The good thing about trains is that when one caravan does 100 and the other person gets 40, with a train you'll get 300 and the other person gets 40 as well. It hasn't been a bad turn for them, but getting no warning at all while building a wonder already pretty much seals the deal.

You can do it earlier on to gain some money, but use the 'exit strategy' later in the game. You can load all those trains on cruiser fleets as well (just to be sure, you don't want your meal ticket to end up on the bottom of the ocean).

It does seem that revenues are much higher one game than the other.

I was playing the Germans by the way and trading the trains with the Arabs. The Romans would have gotten me about 900-1000 gold for each train. Perhaps if I had played as the Arabs, I would have had even more revenue!
 
I was playing the Germans by the way and trading the trains with the Arabs. The Romans would have gotten me about 900-1000 gold for each train. Perhaps if I had played as the Arabs, I would have had even more revenue!

I'm not sure the arabs actually get a bonus from Caravans. My first economic victory was with them and I thought "I'll just spam caravans!" and I never got any extra gold from them - at least that I noticed. I was getting the same amount of gold per caravan in the early game that I did with other civs and the same amount of gold in the late game that I did with other civs.

Dunno if it's just me being glitched or not... maybe I was doing it wrong? :confused:
 
As far as I can tell, this strategy is impossible to counter. All-science, beeline to currency, switch science cities to gold and hammer cities, SEV? I'm going to try a straight econ game with little research this weekend. If you're spending your gold all the time after getting banking for free, it would be hard to distinguish someone who sucks from someone who has a zillion caravans waiting for a sudden economic victory.

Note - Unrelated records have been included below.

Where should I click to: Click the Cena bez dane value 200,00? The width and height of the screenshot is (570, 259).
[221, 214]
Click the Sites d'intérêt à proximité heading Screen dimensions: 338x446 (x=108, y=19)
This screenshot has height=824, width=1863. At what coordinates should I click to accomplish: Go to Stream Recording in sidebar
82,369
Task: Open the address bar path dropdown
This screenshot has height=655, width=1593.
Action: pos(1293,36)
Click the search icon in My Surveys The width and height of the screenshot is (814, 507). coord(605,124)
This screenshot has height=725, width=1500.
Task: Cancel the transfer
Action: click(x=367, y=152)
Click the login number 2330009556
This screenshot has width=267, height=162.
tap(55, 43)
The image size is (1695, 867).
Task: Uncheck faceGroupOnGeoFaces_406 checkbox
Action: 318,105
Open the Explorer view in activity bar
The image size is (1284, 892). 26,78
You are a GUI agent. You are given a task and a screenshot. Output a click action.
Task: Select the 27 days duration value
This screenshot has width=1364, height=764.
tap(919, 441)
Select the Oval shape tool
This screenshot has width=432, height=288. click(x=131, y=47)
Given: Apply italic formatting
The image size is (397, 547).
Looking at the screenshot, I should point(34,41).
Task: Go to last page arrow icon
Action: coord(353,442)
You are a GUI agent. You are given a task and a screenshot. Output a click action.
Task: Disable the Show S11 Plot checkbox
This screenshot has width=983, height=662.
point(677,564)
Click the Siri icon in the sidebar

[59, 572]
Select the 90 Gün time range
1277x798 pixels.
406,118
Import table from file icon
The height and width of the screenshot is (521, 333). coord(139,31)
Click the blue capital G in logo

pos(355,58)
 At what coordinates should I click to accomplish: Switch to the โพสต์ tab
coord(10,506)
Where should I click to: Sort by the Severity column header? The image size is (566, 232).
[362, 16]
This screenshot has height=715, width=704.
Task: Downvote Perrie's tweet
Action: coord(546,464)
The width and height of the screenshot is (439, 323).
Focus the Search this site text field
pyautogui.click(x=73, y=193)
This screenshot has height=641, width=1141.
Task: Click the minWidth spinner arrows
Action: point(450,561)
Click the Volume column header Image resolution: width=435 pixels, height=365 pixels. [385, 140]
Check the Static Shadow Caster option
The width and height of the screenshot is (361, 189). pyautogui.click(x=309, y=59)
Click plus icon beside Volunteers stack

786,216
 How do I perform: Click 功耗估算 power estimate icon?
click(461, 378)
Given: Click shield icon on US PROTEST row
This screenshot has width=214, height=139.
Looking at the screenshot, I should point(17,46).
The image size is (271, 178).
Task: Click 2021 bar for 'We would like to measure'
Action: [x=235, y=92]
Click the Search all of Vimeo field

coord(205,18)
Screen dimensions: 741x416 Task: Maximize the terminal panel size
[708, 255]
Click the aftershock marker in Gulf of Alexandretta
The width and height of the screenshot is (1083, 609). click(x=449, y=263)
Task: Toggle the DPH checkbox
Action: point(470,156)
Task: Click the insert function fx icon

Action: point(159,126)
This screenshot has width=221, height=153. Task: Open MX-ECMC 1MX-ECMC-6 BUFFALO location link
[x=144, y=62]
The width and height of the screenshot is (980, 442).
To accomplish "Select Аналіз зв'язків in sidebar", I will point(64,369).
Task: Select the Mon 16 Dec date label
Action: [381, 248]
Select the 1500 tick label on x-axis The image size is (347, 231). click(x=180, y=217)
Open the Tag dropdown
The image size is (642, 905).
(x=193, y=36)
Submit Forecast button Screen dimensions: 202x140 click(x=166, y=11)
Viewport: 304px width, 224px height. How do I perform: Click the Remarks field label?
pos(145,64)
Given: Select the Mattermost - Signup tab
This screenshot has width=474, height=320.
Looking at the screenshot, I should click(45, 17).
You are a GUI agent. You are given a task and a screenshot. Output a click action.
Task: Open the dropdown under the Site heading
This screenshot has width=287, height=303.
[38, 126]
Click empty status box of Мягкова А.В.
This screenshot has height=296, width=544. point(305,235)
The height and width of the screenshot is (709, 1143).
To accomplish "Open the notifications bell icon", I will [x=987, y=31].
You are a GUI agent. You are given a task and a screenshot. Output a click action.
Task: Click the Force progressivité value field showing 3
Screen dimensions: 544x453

This strategy won my (diety) game last night. I had terrible global placement as the Greeks and the AI far outpaced me in expansion, science, and culture. With no strong production city I couldn't build wonders, but the benefit was that being behind in every victory category meant the AI wasn't actually trying to kill me all the time. I did have two cities that were moderate producers. I was building caravans for a while, saving up for when I would have a fleet that I felt safe transporting them with. A late game culture push pissed off just about everyone as I flipped some cities, switched to gold production, and sent off the caravans. Awesome.

Excellent strategy.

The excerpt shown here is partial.